Peter Swinyard, chairman of the Family Doctor Association, said: “I think that is state snooping. Although I am sure some civil servant thought it was a terrific idea somewhere, I am not entirely sure I agree. I don’t know if patients understand that when I write a fit note, some bureaucrat is going to be able to have a look at it.”
Neil Bhatia, a GP who has campaigned for stricter use of medical data, said he believed practice-level data was only being sought to “compare practices, create league tables, name and shame”.
GPs will need to inform patients that their data is being taken, but will be unable to withhold that information unless their patient explicitly objects.
The DWP told Pulse that no practice-level information would be shared outside the department and that it merely wished to understand why sickness rates vary, so occupational health services can be improved.
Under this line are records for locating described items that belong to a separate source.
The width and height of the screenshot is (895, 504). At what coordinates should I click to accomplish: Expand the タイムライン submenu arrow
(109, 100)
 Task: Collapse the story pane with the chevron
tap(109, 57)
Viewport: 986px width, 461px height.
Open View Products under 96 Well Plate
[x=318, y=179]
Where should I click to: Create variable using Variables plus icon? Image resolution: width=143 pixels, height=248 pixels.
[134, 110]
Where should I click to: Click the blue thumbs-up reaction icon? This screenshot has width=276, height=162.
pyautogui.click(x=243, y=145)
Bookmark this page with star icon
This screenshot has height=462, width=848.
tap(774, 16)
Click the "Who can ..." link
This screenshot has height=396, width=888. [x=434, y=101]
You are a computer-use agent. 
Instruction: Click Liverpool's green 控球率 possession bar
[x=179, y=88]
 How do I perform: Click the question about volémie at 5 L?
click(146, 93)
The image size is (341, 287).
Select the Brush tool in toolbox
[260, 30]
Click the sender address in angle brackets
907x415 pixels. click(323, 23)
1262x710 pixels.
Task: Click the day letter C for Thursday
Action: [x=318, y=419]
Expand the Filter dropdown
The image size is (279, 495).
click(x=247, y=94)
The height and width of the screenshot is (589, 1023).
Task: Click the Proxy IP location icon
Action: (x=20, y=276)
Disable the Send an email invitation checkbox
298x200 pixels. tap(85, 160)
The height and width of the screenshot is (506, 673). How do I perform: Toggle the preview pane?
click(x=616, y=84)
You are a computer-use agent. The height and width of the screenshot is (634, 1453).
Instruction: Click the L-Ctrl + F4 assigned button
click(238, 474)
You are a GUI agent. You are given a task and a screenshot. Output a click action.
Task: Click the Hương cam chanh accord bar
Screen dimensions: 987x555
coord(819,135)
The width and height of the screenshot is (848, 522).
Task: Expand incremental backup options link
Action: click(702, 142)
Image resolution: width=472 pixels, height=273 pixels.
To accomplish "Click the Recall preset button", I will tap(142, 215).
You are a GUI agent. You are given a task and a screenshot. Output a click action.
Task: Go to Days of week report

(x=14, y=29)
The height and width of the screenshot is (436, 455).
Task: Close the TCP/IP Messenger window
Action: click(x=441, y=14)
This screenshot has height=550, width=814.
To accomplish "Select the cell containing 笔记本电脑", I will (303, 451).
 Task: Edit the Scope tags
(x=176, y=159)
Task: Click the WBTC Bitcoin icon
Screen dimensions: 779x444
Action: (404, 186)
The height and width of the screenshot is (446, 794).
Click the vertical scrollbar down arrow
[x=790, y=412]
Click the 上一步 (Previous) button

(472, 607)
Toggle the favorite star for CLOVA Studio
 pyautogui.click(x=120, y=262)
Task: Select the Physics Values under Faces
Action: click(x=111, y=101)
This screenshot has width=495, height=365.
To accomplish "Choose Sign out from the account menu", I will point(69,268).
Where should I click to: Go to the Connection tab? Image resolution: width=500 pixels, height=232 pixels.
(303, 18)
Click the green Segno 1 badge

A spokesperson said: “We want to ensure that people get the best possible support to return to work – or to avoid falling out of work in the first place. All fit note statistics are anonymous and they will help provide a better understanding of why people take sickness absence in different areas across the country, so we can make the service as effective as possible for businesses and employees.”
Under the fit note scheme, GPs are encouraged to assess what kind of work a patient might be able to do – rather than simply sign them off as sick.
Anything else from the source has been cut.